Die Revision ist vom LSG. zugelassen worden.
Gegen das am 12. Mai 1956 zugestellte Urteil hat der Kläger am 6. und 11. Juni 1956 Revision eingelegt und diese am 23. Juni 1956 begründet. Er beantragt,
das Urteil des LSG. aufzuheben und die Beklagte zu verurteilen, dem Kläger vom 1. Juni 1952 an eine Unfallrente nach einer MdE. um 20 v.H. zu gewähren.
Die Beklagte beantragt,
die Revision zurückzuweisen.
II
Die Revision ist in der gesetzlichen Form und Frist eingelegt und begründet worden und durch Zulassung statthaft. Sie ist somit zulässig, hatte jedoch keinen Erfolg.
Nach dem im Zeitpunkt des Unfalls geltenden NotVO-Recht fiel die Rente von 20 v.H. der Vollrente, die der Kläger für die Folgen des Unfalls vom Juni 1933 bezogen hatte, nach zweijährigem Bezug weg (4. NotVO, 5. Teil, Kap. II, Abschn. 1 § 3 Abs. 1). Ein Anspruch auf Wiedergewährung der Rente bestand nach § 3 Abs. 2 in Verbindung mit § 2 Abs. 2 Satz 3 der 4. NotVO nur, wenn die Erwerbsfähigkeit infolge einer wesentlichen Verschlimmerung für länger als drei Monate um mehr als ein Viertel gemindert war.
Wie das LSG. zutreffend ausgeführt hat, sind die Vorschriften der 4. NotVO durch das 5. ÄndG grundsätzlich nur für Versicherungsfälle außer Kraft gesetzt worden, die sich nach dem Inkrafttreten des 5. ÄndG (1.1.1939) ereignet haben (vgl.
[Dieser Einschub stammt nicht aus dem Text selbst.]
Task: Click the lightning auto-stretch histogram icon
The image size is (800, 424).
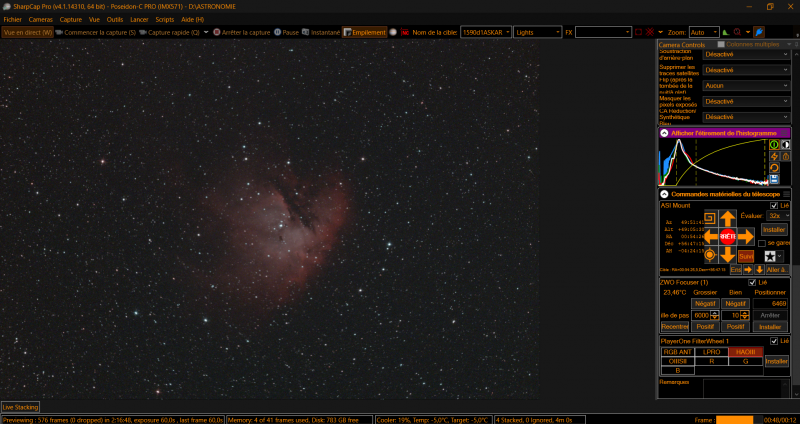Action: point(774,156)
Art. 3 des 5. ÄndG; Grundsätzliche Entscheidung des Reichsversicherungsamts 5286, AN. 1939 S. 190, Leitsatz 16 sowie das Urteil des erkennenden Senats vom 5. April 1960 - 2 RU 190/59 - das zur Veröffentlichung bestimmt ist).
§ 3 der 4. NotVO ist allerdings nach Art. 3 § 3 Abs. 1 5. ÄndG vom Inkrafttreten des 5. ÄndG an nicht mehr anwendbar, d.h., im Zeitpunkt des Inkrafttretens noch laufende Renten von 20 v.H. der Vollrente sind nicht mehr nach zweijährigem Bezug weggefallen. Der Gesetzgeber hat aber im letzten Halbsatz des Art. 3 § 3 Abs. 1 5. ÄndG bestimmt, daß bereits weggefallene Renten von 20 v.H. der Vollrente mit dem Inkrafttreten des 5. ÄndG nicht wieder aufleben, es vielmehr bei diesem Wegfall "bewendet". Eine ausdrückliche Regelung der Frage, unter welchen Voraussetzungen in derartigen Fällen ein Anspruch auf Wiedergewährung von Rente besteht, enthält das 5. ÄndG nicht. Wie das Reichsversicherungsamt in der Grundsätzlichen Entscheidung 5286 (Leitsatz 17) ausgeführt hat, ergibt sich jedoch aus dem Weitergelten des NotVO-Rechts für die Versicherungsfälle vor dem 1. Januar 1939, daß in einem solchen Falle auch für den Anspruch auf Wiedergewährung das bisherige Recht gilt. Infolgedessen besteht ein Anspruch auf Rente - wie bisher - nach § 2 Abs. 2 Satz 3 der 4. NotVO (auf den in § 3 Abs. 2 verwiesen war) nur, wenn die Erwerbsfähigkeit infolge einer wesentlichen Verschlimmerung der Unfallfolgen für länger als drei Monate um mehr als ein Viertel gemindert ist.
Dieses Ergebnis verstößt auch, wie das LSG. zutreffend ausgeführt hat, nicht gegen verfassungsrechtliche Normen. Der erkennende Senat hat bereits in verschiedenen Entscheidungen näher dargelegt, daß es keine willkürliche gegen den Gleichheitssatz (Art. 3 GG) verstoßende Regelung ist, wenn der Gesetzgeber die Auswirkung günstigerer Regelungen auf die Versicherungsfälle nach deren Inkrafttreten beschränkt (vgl. z.B. das Urteil vom 5.4.1960 - 2 RU 203/56).
Nach den von der Revision nicht angegriffenen Feststellungen des LSG. (§ 163 SGG) beträgt die durch Folgen des Unfalls vom Jahre 1933 verursachte MdE. des Klägers nur 20 v.H. Der Kläger hat infolgedessen keinen Anspruch auf Wiedergewährung einer Rente. Das LSG. hat die Klage gegen den Bescheid vom 29. September 1959 ohne Rechtsirrtum abgewiesen.
Die Revision war infolgedessen als unbegründet zurückzuweisen.
Die Entscheidung über die Kosten ergeht auf Grund von § 193 SGG.